When I first visited the site, recommended by National Novel Writing Month, the white space said, “Choosy Mothers Choose Squirrel.” Beneath that a peppy yellow tab instructed me to “generate another slogan!” So I did. “Every Gazebo Helps” it now said. You’re also given the option of entering a word to generate a slogan of your own.

This is what half an hour of procrastinating from work got me: “Doing It Right Before Your Pi,” “I am Stuck on Pi, ‘Cause Pi’s Stuck on Me,” and “Feel the Raw Naked Pi of the Road.” That’s right, I sloganized pi. Not because I like math. I hate math. But ARTS Obispo has a pi exhibit coming up, and pi sounds like a delicious flaky pastry so it stuck. Sneaky mathematicians.

Then it’s on to Bluth in homage to Arrested Development. “We Do Bluth Right.” “Have a Bluth and Smile.” “I’m Only Here for the Bluth.” 

Best I can tell the Surrealist Slogan Generator is the brainchild of, which has the slogan “less funny the more you reload.” They have other tools of procrastination as well.
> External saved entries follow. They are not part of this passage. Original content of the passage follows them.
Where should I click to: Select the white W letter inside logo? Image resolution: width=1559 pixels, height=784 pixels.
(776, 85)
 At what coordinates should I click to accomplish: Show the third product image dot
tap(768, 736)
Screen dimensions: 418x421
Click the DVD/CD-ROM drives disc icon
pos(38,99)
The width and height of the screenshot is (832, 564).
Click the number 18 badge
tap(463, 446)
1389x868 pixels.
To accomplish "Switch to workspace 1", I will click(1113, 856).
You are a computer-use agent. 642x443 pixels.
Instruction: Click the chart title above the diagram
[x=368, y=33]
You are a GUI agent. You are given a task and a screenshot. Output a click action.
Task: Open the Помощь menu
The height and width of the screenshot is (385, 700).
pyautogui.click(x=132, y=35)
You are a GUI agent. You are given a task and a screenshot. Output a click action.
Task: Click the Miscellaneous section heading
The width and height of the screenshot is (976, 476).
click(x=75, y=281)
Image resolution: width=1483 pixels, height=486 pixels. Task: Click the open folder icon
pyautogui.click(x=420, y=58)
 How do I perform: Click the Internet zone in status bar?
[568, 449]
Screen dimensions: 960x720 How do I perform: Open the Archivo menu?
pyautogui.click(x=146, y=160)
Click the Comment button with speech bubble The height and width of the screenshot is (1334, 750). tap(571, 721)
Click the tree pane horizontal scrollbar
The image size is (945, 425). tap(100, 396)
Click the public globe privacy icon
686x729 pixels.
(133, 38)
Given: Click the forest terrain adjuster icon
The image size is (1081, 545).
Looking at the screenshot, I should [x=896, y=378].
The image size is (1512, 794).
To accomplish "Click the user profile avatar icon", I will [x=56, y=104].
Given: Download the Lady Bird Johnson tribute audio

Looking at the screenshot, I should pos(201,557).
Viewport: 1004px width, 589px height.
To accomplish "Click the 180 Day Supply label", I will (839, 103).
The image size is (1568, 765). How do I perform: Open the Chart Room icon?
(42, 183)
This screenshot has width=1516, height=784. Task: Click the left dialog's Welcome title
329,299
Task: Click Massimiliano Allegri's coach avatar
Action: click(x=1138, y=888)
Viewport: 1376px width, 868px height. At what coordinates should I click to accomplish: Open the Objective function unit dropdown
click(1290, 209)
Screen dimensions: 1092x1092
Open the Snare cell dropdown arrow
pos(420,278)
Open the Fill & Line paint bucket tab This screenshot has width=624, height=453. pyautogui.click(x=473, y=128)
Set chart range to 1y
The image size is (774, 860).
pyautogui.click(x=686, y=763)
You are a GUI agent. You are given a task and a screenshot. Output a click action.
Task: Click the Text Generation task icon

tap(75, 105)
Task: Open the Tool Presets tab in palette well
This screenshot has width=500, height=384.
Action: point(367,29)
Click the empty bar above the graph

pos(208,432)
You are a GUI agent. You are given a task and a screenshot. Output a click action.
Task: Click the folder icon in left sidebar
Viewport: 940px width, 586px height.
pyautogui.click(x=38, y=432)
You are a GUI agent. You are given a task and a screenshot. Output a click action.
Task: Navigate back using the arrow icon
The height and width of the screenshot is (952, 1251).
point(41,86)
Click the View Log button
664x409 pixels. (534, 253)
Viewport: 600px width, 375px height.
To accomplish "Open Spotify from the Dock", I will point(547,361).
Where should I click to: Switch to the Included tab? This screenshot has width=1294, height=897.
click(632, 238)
Under the category Name-Battle Games, you can click on “Battle Robots,” “Giant Battle Monsters,” or “Food-Eating Battle Monkeys.” Under Gibberish generators they have “The Reality TV Generator,” “The Wikipedia Album Generator,” “Bilateral Thinking Puzzles,” and “The Ultimate Personality Test,” among others. And under Miscellanea, “The Dossier Sexupifier,” “TV Misguidance,” and “Exquisite Corpses.”

Clicking on “The Surrealist Link” I find myself looking at a stern figure with glasses and a text bubble that says, “You are the yellowest egg. Goodbye!” I click again, only to be informed, “You are the least Latvian prostitute. Goodbye!” For no rational reason, I want another. “You are the dreamiest paratrooper. Goodbye!” Finally, I’m satisfied.